US-Chirurg: “Opfer“ von Las Vegas sind allesamt Krisenschauspieler

Erwartungsgemäß kursieren nach den Ereignissen in Las Vegas vom 1. Oktober 2017 nunmehr über eine Woche danach eine Menge Beiträge […]

Erwartungsgemäß kursieren nach den Ereignissen in Las Vegas vom 1. Oktober 2017 nunmehr über eine Woche danach eine Menge Beiträge in Form von Artikeln und Filmen im Weltnetz. Viele alternative Sichtweisen stellen die offiziell verkündeten Ereignisse massiv infrage und machen auf Unstimmigkeiten aufmerksam. Doch inzwischen melden sich auch zunehmend Fachleute zu Wort und zweifeln die offizielle Geschichte an.

So veröffentlichte Paul Craig Roberts auf seiner Heimseite am gestrigen 9. Oktober 2017 die Zusendung eines pensionierten leitenden Chirurgen mit langjähriger militärischer Praxiserfahrung, welcher die über die LeiDmedien verbreiteten Bilder und Geschichten in der Gänze für Lügen hält.

Er schreibt:

Als patriotischer Amerikaner muss ich sagen, ich war über den Anschlag in Las Vegas, wie die meisten Menschen hier, zunächst total schockiert und ich hasse es zugeben zu müssen, dass ich naiv den Medien geglaubt habe. Nachdem ich jedoch verstörende eMails erhalten habe, mit Bezügen zu anderen Zweiflern, begann ich mir die Medienberichte mit mehr Misstrauen anzuschauen und aus medizinischer Sicht war vordergründig das praktisch vollständige Fehlen von Blut am Ort des Geschehens, an welchem angeblich rund 550 Opfer beschossen wurden, ein sofortiger Augenöffner.

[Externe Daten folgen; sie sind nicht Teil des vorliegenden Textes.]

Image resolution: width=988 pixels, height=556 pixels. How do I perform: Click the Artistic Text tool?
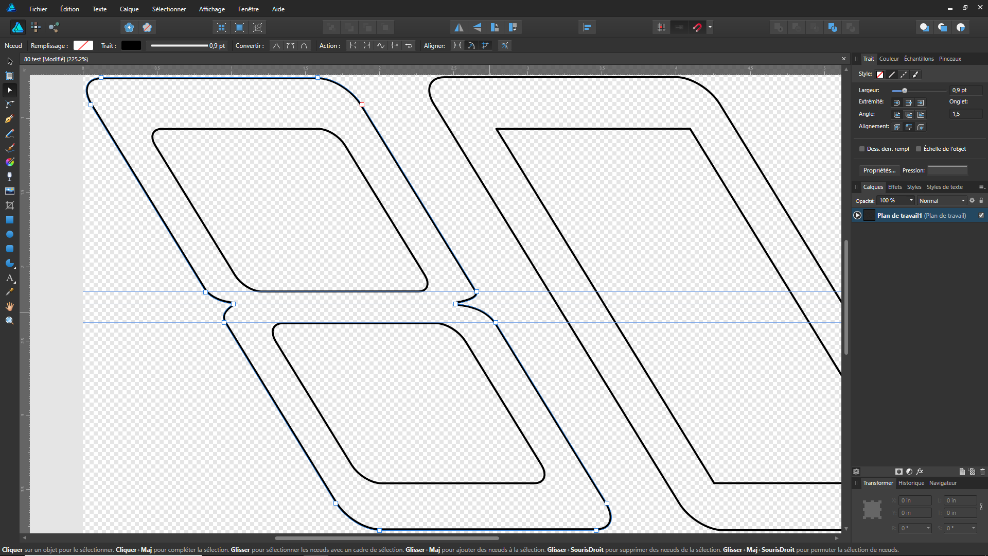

Ich bin pensionierter leitender Chirurg und diente in jüngeren Jahren in einer ganzen Reihe von Militärkrankenhäusern in Asien und im Mittleren Osten. Ich kann Ihnen versichern, es gibt nur wenige Menschen mit einer derart umfangreichen Erfahrung in der Behandlung von Schusswunden, wie ich sie besitze. Wenn man Schusswunden von Hochleistungswaffen, wie sie bei dem Anschlag benutzt worden sein sollen, nicht tatsächlich aus klinischer Perspektive gesehen hat, dann ist das Ausmaß in welchem die Leitmedien glattweg lügen nur schwer vorstellbar.

Die meisten dieser Militärwaffen schießen heute Hochgeschwindigkeitsprojektile oberhalb von 3.000 Fuß/Sek. Mündungsgeschwindigkeit und wenn diese Kugeln einen menschlichen Körper treffen, dann wird die Kugel oftmals gieren oder taumeln und sich in etwa ein Dutzend Einzelteile verschiedener Größen fragmentieren, was Verletzungen weit größer als die Proportion des Kalibers selbst verursacht. Oft sind solche Wunden derart verheerend, dass die Munition des modernen M16-Sturmgewehrs (und andere ähnliche Ladungen) von manchen als inhuman erachtet werden.